We included 677 AD patients and 79 nonatopic controls from an observational multicenter case-control study (ProRaD: Prospective longitudinal study investigating the remission phase in patients with atopic dermatitis and other allergy-associated diseases). AD severity and atopic, metabolic, and cardiovascular conditions as well as risk factors were assessed. Serum samples were analyzed with targeted proteomics (cardiometabolics panel, Olink).
We did not find an overall association between AD and CVD. However, AD patients without atopic comorbidities (pure AD) showed a significantly higher CVD prevalence than AD patients with atopic comorbidities (ADAC) (28.2% [37/131] vs. 14.7% [80/546], p < 0.001). Yet, this association could not be confirmed when controlling for cardiovascular risk factors. In pure AD, patients with CVD showed a more severe AD than those without CVD (median EASI [Eczema Area and Severity Index] 12.9 vs. 4.0, p < 0.001). In this subgroup of patients, EASI remained a significant predictor of CVD even in the adjusted model (adjusted odds ratio [aOR] = 1.05, p = 0.040). Forty serum cardiometabolic proteins were upregulated in AD patients compared with nonatopic controls. CC-chemokine ligand 18 (CCL18) was upregulated in both AD (p < 0.001) and CVD (p < 0.001) and its increase correlated with AD severity.
Our study does not suggest an overall association between AD and CVD, but a more complex relation between the two conditions. Disease severity may be a risk factor for CVD in pure AD patients, but not in those with atopic comorbidities. CCL18 may be a biomarker for CVD.
关于特应性皮炎(AD)与心血管疾病(CVD)之间潜在关联的数据存在矛盾。本研究的目的是进一步探讨这种联系,以及是否存在表明AD患者发生CVD风险的生物标志物。
我们纳入了一项观察性多中心病例对照研究(ProRaD:前瞻性纵向研究,调查特应性皮炎和其他过敏相关疾病患者的缓解期)中的677例AD患者和79例非特应性对照。评估了AD严重程度、特应性、代谢和心血管状况以及危险因素。采用靶向蛋白质组学(心脏代谢组学面板,Olink)分析血清样本。

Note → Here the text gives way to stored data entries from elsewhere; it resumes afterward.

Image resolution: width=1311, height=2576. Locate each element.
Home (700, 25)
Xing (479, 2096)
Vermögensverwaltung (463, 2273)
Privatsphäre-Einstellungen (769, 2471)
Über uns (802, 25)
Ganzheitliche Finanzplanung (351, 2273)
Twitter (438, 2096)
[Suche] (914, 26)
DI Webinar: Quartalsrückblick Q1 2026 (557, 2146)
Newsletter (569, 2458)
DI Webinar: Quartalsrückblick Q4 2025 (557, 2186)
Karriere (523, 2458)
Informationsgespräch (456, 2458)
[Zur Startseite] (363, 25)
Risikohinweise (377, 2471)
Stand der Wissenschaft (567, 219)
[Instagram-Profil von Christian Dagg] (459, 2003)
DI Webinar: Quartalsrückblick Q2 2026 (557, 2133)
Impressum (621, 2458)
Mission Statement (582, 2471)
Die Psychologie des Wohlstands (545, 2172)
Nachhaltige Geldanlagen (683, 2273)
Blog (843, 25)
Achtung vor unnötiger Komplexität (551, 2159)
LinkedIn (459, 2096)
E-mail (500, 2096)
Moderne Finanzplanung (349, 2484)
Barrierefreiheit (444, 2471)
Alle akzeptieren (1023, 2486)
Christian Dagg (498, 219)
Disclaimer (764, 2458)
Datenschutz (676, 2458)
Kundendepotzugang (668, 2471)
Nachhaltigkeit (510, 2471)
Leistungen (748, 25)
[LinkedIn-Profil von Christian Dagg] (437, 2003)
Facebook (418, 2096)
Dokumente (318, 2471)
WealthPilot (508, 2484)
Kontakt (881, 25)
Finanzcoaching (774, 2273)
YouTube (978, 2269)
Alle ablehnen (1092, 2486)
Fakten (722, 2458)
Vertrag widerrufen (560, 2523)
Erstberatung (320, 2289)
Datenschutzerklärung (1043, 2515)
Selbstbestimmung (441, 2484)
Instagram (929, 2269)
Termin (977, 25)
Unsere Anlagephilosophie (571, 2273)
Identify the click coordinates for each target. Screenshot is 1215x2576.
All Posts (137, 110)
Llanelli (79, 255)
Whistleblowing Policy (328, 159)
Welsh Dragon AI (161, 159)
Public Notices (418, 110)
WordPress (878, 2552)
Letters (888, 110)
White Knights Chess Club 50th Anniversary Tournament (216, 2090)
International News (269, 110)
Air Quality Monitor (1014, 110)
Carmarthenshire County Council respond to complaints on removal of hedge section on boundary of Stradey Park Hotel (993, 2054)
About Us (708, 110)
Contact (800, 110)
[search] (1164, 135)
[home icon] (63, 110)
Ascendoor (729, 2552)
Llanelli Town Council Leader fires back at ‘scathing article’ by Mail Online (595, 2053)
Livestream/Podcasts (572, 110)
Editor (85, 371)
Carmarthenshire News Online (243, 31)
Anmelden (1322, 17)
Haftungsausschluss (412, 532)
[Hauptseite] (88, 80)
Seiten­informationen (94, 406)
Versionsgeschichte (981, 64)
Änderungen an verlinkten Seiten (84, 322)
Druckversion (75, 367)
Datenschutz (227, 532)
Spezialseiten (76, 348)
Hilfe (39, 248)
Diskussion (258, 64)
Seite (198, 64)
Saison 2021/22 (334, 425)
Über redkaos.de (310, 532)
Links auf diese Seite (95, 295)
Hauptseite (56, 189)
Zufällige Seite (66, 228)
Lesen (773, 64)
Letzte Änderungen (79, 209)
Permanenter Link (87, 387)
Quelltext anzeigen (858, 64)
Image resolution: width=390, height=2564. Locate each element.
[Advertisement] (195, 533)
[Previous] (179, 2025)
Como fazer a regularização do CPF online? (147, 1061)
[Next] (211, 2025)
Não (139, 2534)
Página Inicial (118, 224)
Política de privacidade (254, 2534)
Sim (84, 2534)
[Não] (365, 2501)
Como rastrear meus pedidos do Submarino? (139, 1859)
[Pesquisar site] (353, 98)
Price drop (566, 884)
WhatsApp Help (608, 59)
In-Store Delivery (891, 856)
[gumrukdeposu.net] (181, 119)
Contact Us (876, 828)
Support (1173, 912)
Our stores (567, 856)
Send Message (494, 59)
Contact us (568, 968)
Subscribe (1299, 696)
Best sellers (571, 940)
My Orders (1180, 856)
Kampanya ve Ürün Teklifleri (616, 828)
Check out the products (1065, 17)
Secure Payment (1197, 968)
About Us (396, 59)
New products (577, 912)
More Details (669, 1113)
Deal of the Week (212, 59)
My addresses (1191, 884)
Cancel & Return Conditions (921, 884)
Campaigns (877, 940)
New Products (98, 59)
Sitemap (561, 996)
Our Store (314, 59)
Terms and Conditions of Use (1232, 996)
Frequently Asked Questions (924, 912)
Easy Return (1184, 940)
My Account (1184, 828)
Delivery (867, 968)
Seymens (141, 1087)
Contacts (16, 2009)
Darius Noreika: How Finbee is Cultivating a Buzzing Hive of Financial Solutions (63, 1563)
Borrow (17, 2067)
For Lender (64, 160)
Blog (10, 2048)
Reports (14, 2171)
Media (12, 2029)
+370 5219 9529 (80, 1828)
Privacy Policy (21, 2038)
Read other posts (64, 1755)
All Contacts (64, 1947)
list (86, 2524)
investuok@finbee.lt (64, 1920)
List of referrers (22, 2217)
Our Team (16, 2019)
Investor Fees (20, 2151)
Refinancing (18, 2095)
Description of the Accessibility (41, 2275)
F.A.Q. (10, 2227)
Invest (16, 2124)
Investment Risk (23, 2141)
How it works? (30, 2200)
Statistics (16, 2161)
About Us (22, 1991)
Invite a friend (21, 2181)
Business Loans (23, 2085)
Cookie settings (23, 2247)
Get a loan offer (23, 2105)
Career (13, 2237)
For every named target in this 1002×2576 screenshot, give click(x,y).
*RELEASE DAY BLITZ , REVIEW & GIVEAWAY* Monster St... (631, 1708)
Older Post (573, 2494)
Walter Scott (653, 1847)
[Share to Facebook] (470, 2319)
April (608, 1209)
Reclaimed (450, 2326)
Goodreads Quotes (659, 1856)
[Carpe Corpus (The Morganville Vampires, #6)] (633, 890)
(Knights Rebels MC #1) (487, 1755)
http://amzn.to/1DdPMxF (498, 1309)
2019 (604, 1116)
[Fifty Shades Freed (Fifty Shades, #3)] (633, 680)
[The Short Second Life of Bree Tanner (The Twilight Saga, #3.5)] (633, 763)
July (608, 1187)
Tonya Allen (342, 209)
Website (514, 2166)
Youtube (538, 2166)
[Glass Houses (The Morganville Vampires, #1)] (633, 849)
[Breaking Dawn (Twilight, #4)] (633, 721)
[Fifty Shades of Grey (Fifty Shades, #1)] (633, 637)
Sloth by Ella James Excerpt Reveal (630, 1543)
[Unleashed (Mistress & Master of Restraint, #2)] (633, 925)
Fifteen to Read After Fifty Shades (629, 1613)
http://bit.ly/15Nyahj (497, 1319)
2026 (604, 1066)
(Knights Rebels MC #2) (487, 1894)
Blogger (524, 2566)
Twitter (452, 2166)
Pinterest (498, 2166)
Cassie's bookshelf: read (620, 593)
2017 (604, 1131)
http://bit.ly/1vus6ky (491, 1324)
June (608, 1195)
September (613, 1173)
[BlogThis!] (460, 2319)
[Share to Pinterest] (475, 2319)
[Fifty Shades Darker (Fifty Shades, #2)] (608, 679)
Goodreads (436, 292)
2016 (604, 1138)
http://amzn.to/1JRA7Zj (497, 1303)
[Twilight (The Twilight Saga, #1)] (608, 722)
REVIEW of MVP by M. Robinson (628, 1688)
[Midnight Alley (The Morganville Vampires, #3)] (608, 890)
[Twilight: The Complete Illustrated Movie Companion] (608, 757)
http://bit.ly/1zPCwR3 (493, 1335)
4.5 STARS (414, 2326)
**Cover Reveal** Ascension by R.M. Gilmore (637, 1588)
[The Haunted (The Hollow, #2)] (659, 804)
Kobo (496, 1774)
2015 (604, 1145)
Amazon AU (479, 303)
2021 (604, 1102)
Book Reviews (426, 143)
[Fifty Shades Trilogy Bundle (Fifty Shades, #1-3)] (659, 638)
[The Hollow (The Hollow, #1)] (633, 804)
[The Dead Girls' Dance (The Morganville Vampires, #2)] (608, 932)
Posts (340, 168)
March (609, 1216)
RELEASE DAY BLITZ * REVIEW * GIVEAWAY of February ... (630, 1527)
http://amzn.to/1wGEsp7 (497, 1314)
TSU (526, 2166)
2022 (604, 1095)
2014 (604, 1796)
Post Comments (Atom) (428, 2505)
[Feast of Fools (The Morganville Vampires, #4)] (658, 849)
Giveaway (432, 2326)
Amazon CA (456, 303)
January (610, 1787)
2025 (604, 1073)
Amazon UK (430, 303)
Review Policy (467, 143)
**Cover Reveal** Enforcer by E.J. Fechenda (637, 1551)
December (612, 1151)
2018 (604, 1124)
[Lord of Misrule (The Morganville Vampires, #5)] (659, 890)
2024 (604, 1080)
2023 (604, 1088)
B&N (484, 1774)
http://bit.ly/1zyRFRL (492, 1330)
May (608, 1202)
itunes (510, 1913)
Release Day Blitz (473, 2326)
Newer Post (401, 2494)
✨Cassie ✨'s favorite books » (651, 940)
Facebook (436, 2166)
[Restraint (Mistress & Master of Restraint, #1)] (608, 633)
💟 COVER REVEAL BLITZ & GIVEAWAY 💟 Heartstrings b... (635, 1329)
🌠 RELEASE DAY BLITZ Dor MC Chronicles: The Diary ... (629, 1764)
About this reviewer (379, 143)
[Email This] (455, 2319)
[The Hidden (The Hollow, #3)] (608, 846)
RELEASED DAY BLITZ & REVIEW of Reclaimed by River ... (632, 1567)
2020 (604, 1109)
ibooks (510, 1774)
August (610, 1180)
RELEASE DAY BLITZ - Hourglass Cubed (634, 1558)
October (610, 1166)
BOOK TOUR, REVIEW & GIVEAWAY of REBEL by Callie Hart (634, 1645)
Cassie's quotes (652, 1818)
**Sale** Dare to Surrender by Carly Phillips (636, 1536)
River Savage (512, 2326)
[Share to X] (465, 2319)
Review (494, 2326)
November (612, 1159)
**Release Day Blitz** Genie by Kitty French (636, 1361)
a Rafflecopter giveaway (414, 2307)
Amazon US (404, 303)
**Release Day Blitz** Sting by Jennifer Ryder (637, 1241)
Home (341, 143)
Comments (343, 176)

我们未发现AD与CVD之间存在总体关联。然而,无特应性合并症的AD患者(单纯AD)的CVD患病率显著高于有特应性合并症的AD患者(ADAC)(28.2%[37/131]对14.7%[80/546],p<0.001)。然而,在控制心血管危险因素后,这种关联无法得到证实。在单纯AD中,患有CVD的患者的AD比未患有CVD的患者更严重(湿疹面积和严重程度指数[EASI]中位数12.9对4.0,p<0.001)。在该患者亚组中,即使在调整模型中,EASI仍然是CVD的显著预测因子(调整优势比[aOR]=1.05,p=0.040)。与非特应性对照相比,AD患者中有40种血清心脏代谢蛋白上调。CC趋化因子配体18(CCL18)在AD(p<0.001)和CVD(p<0.001)中均上调,其升高与AD严重程度相关。
我们的研究未提示AD与CVD之间存在总体关联,但提示这两种疾病之间存在更复杂的关系。疾病严重程度可能是单纯AD患者发生CVD的危险因素,但在有特应性合并症的患者中并非如此。CCL18可能是CVD的生物标志物。